Return every line below that contains the string "icon". Case counts.
++++ Records for processing ++++
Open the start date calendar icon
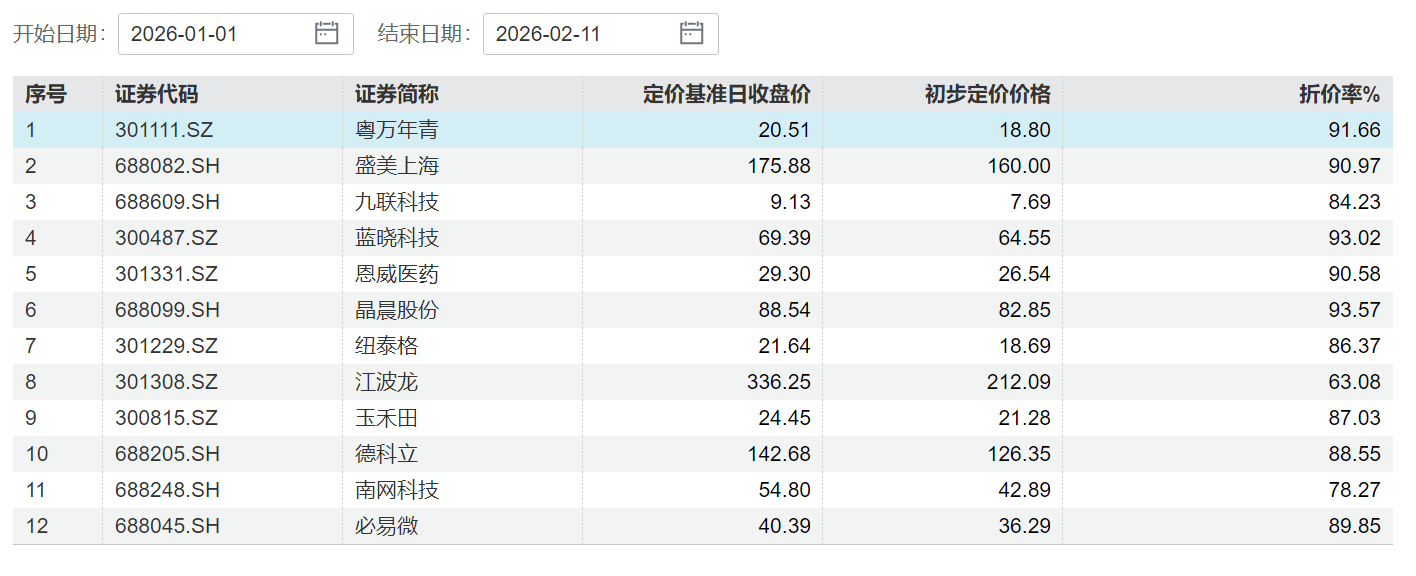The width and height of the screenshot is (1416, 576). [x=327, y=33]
++++
++++ Records for processing ++++
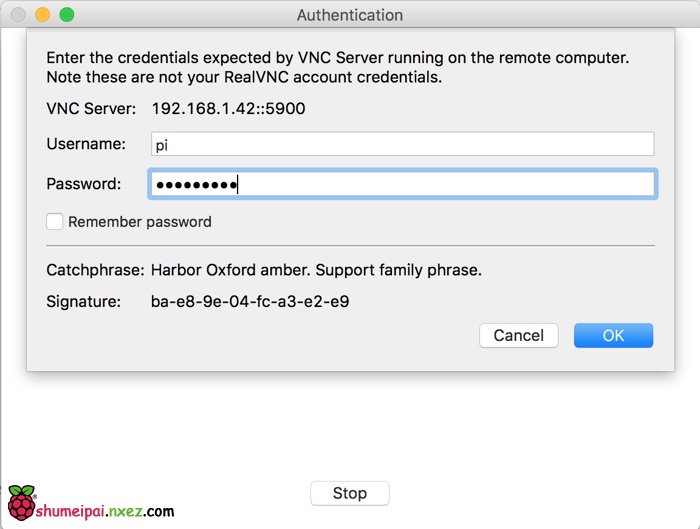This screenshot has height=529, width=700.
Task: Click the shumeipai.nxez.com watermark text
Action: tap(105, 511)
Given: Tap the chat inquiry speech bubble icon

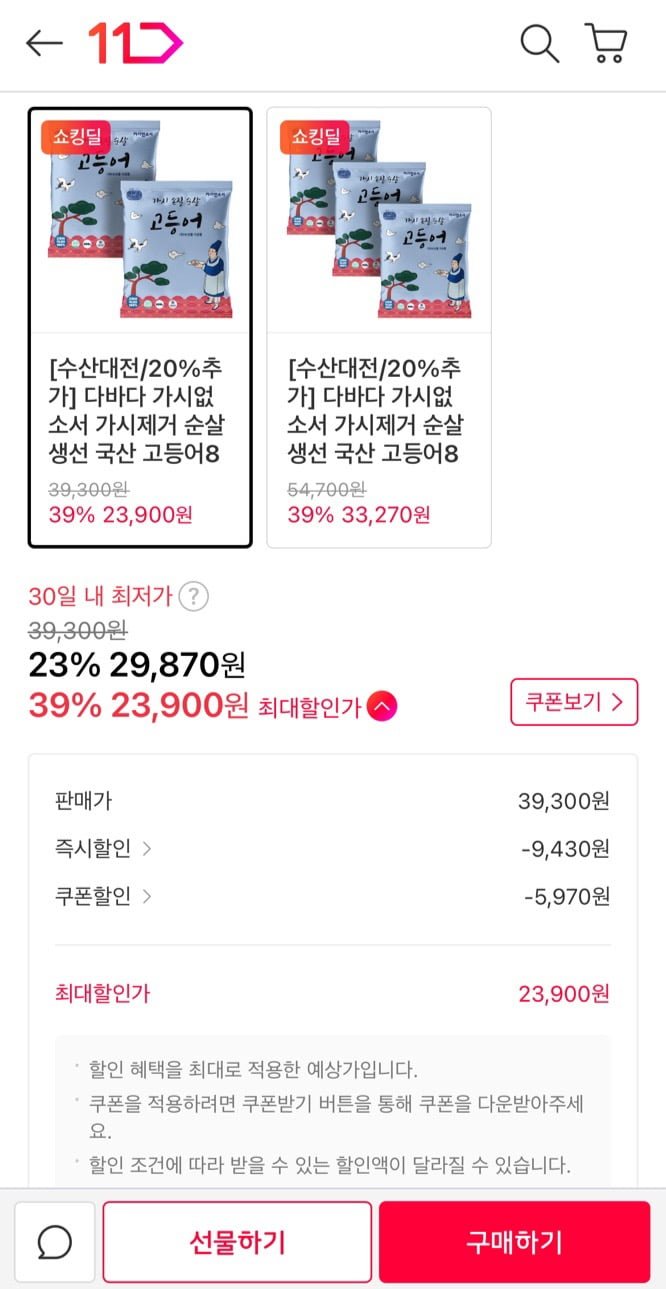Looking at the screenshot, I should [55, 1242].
++++
++++ Records for processing ++++
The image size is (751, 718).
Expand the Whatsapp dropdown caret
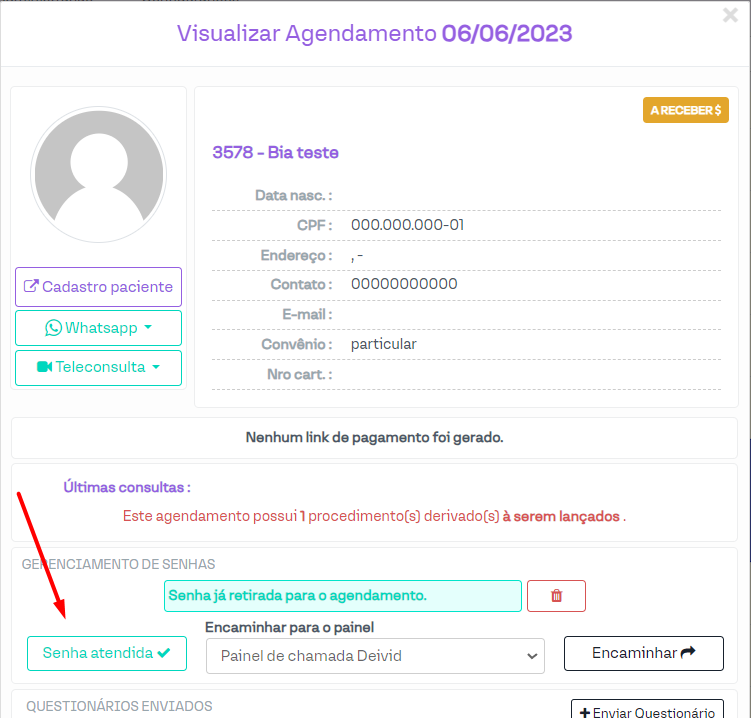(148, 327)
++++
## Answer to this exercise
Open the start date calendar icon
Given: Tap the chat inquiry speech bubble icon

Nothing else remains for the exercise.